You will be encouraged to engage closely with the works of art under review and the scholarship on them. It is expected that this scholarship will be subjected to deep analysis, assessing its strengths and weaknesses, and that accounts provided of the topic in assessed outcomes will articluate a well-informed and independent position. You will acquire by this means a proficient in-depth understanding of the art in question and will comprehend the extent to which the meaning and identity of works of art is open to revision.
ILO: Module-specific skills
- 1. Describe and analyse selected works of art in detail
- 2. Situate works of art in appropriate historical and/or crtical contexts
- 3. Work with a variety of methodologies and theoretical approaches for the interpretation of works of art
- 4. Critically discriminate between different art historical approaches in terms of their explanatory power
ILO: Discipline-specific skills
- 5. Research, present and evaluate relevant historical and critical material with increased independence?
- 6. Interrogate and evaluate works of art and their attendant literature and relate them to the wider context of cultural and intellectual history.

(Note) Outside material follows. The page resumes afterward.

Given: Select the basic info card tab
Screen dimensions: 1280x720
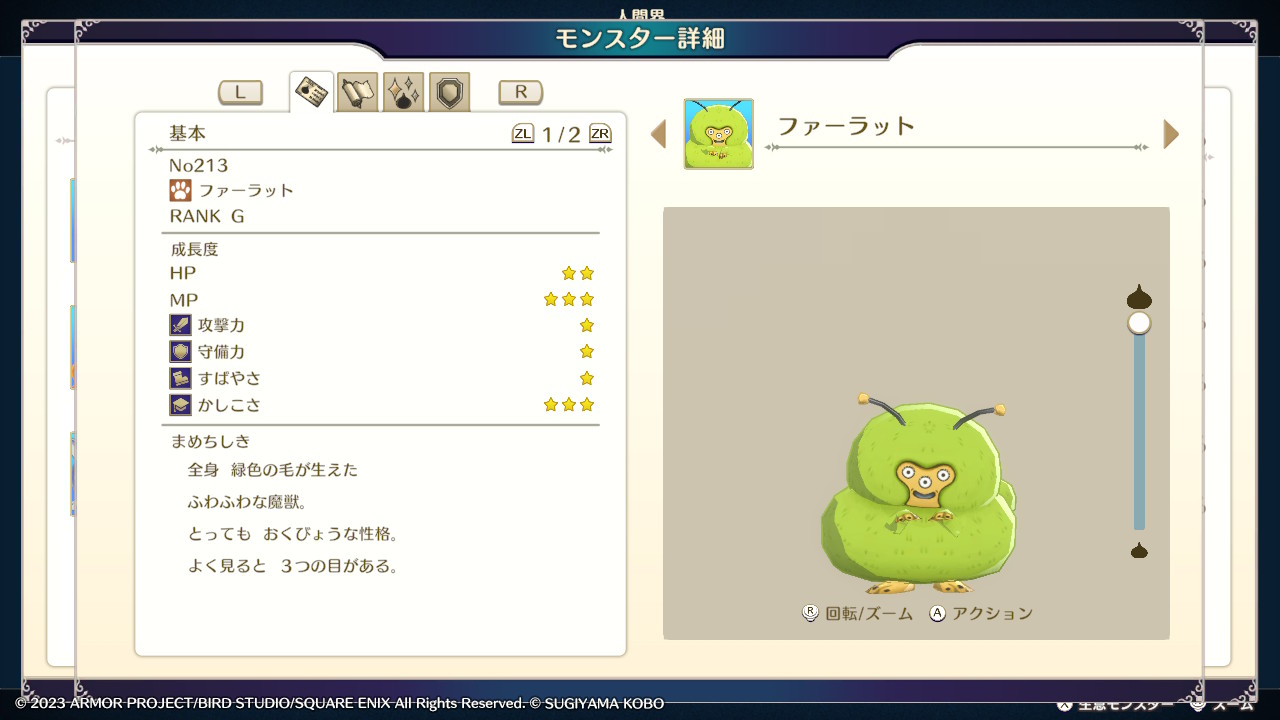Looking at the screenshot, I should [312, 92].
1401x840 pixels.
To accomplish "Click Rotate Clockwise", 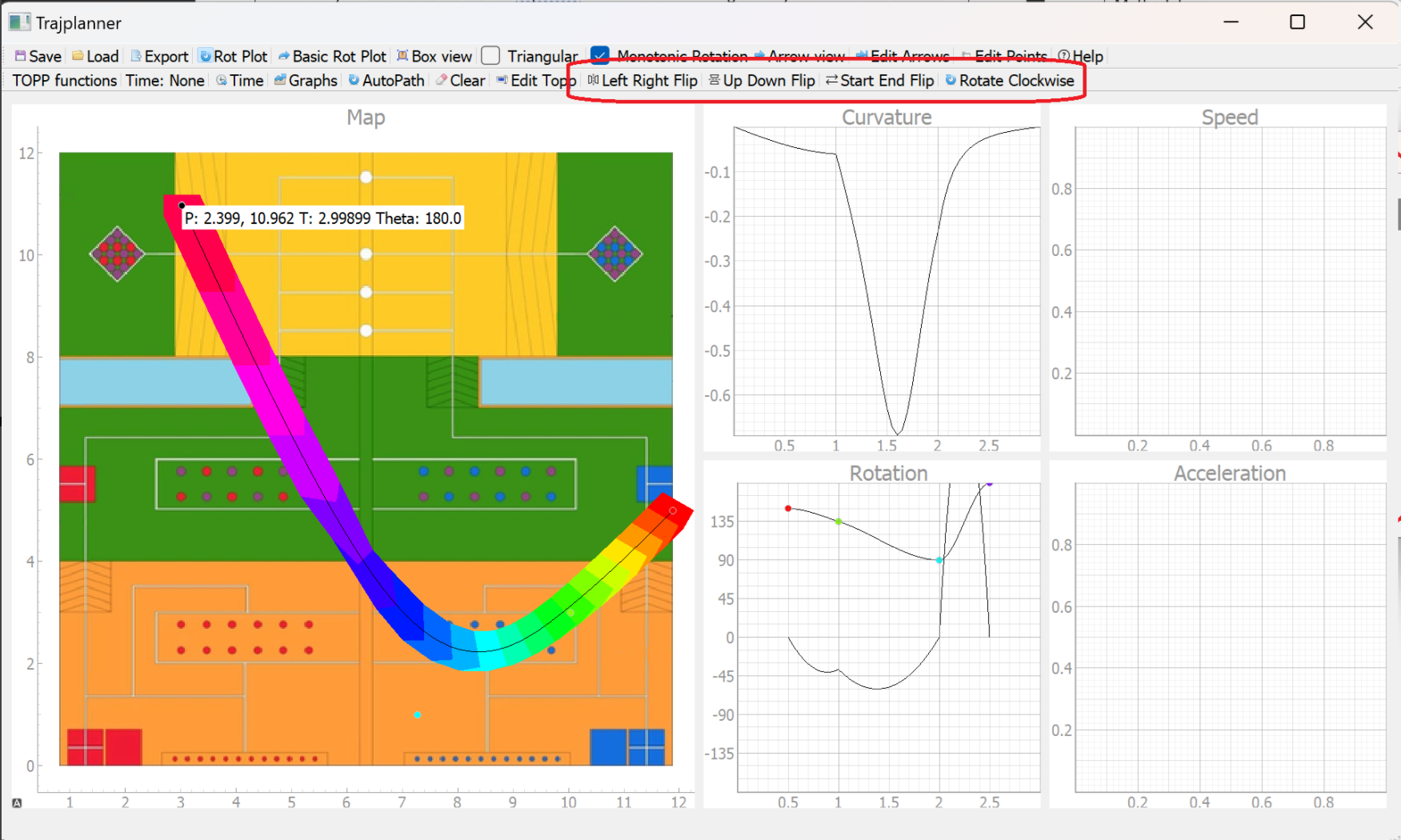I will point(1009,81).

ILO: Personal and key skills
- 7. Through writing and project assessments, demonstrate good research and bibliographic skills, an informed capacity to construct a coherent, substantiated argument, and a capacity to write clear and correct prose.
- 8. Through research for projects and essays, demonstrate good proficiency in information retrieval and analysis.

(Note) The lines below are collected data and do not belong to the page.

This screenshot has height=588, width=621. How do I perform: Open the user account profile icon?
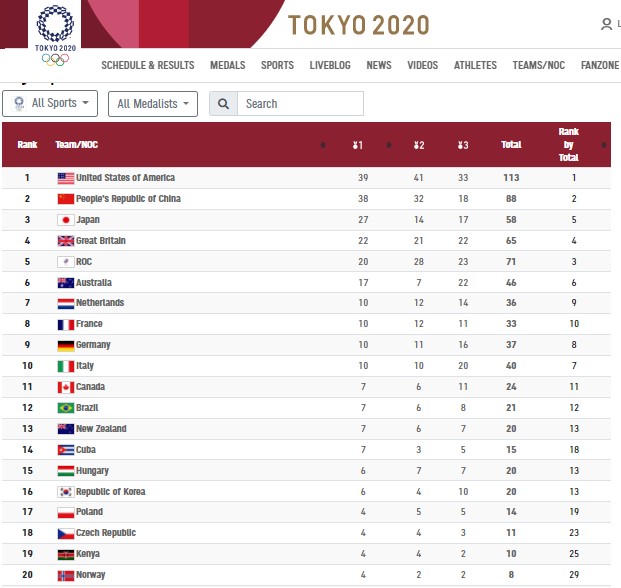(606, 25)
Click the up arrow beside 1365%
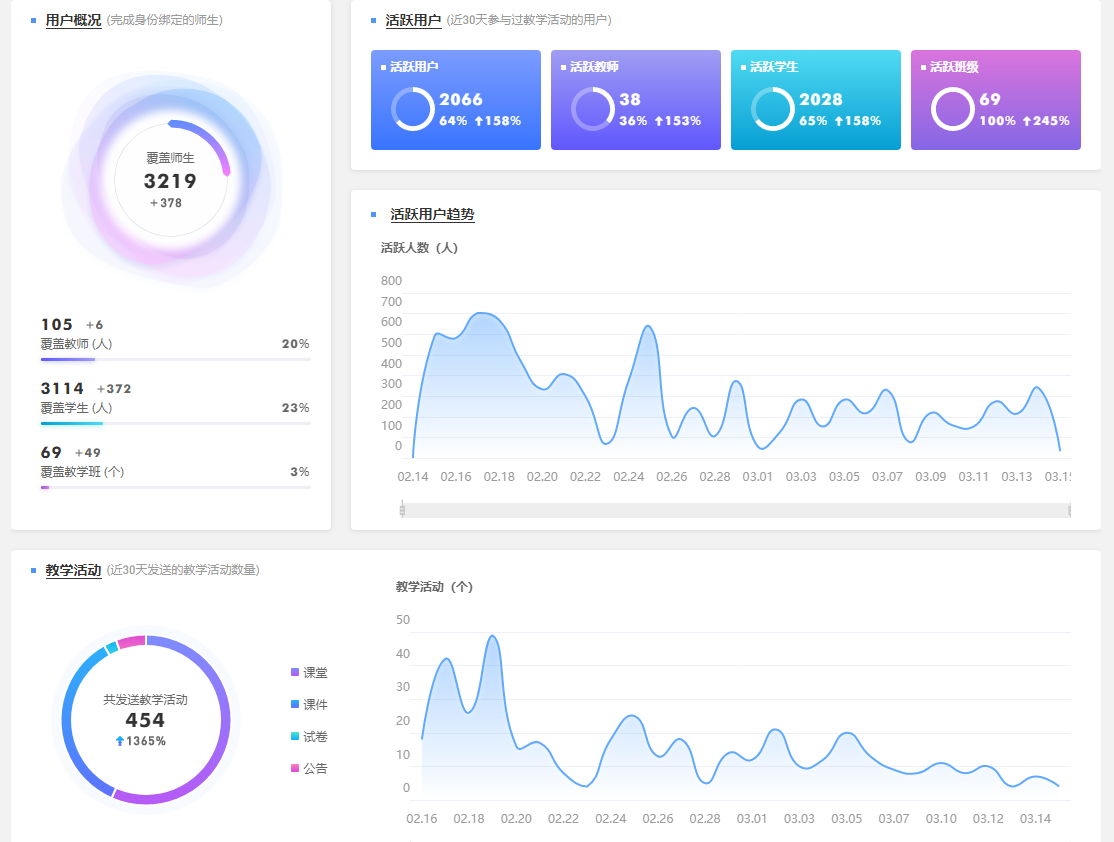This screenshot has height=842, width=1114. click(x=120, y=741)
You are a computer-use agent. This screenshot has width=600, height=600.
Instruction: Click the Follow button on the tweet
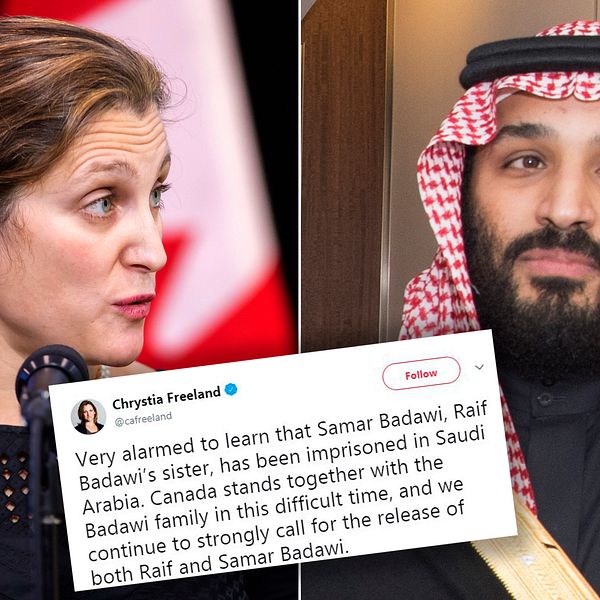coord(421,373)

- 9. Through project work, demonstrate the ability to work collaboratively orally and/or in written form, and in teams towards the development, research, organization, and expression of ideas under pressure of time.
Syllabus plan
NB As the precise topic is at the discretion of the convener it is not possible to give a generic indicative syllabus plan. As an example, if the selected topic was American modernism, an indicative syllabus plan might be as follows:
WEEK 1: The American century?
WEEK 2: Defining the modern
WEEK 3: Communities and commitment between the wars
WEEK 4: Overtaking Paris
WEEK 5: The politics of contemporary art
WEEK 6: Marketing the modern
WEEK 7: ‘Presentness is grace’
WEEK 8: Embracing/subverting consumer culture
WEEK 9: Engaged art in war-time
WEEK 10: Commodification and its discontents
WEEK 11: Assessed project presentations
Learning activities and teaching methods (given in hours of study time)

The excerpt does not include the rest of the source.